The hospital was notified that there was an ADRT: what was pivotal though was the wording which related only to “do not resuscitate”, so the medical staff, therefore, undertook a procedure to (in simple terms) feed her by tube. She was discharged and it was anticipated that she would not survive long but Mrs Rushton was well-cared for by her youngest son and lived almost three years in a vegetative state before the question of withdrawing treatment came before the court. The question posed was whether continuing to provide clinically assisted nutrition and hydration would be in her best interests, particularly in light of her earlier ADRT.
- In much simplified form, it came down to the following:
The interpretation of the ADRT. Where the treatment is life-sustaining an ADRT will only take effect if it is written, signed, and contains a statement to the effect that the ADRT is to apply to life sustaining treatment.
- The use of the “feeding tube” was essentially a life-sustaining treatment in circumstances where there was little prospect of reasonable recovery. The hospital had understood that the ADRT only referred to resuscitation (and acted accordingly).
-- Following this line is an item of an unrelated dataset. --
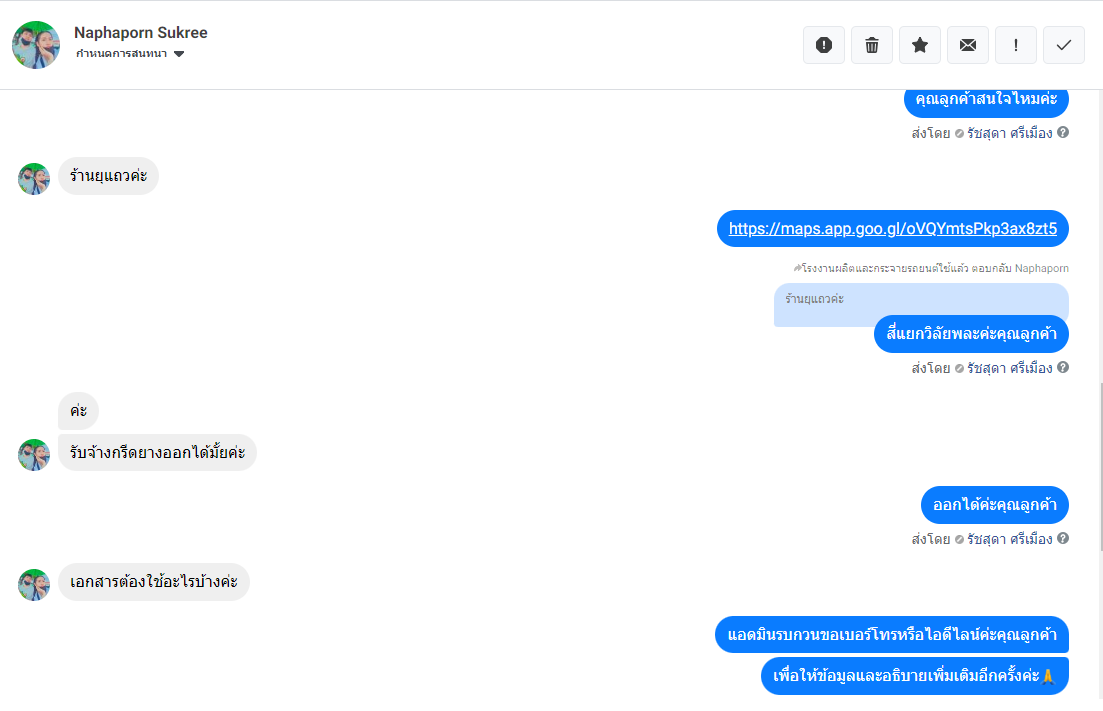The width and height of the screenshot is (1103, 711).
Task: Select the เอกสารต้องใช้อะไรบ้างค่ะ message bubble
Action: (153, 582)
- However, the court disagreed. Whilst Mrs Rushton had not referred to the situation of being fed via PEG (percutaneous endoscopic gastronomy: aka a feeding tube) the judge found “little doubt, to my mind, that the insertion of the PEG was contrary to Mrs Rushton’s written decision.”
- He went on to add that in this particular case, it should not simply have been evaluated over the telephone.
It is arguable and there are certainly pros and cons to both Lasting Powers of Attorney (LPA’s) and Advance Decisions.
On the one hand, had an LPA for Health and Welfare been in place appointing Mrs Rushton’s children as her Attorneys then perhaps this situation could have been avoided, had she made them aware of her wishes – particularly in relation to life-sustaining treatment.
On the other hand, it also reminds us that Advance Decisions should be reviewed regularly given the pace of change in the field of medicine, and that they need to be as directive and unambiguous as possible.
The benefit of an LPA is that it remains flexible and if your wishes change, then as long as your Attorneys know these wishes, you would expect these wishes would be followed.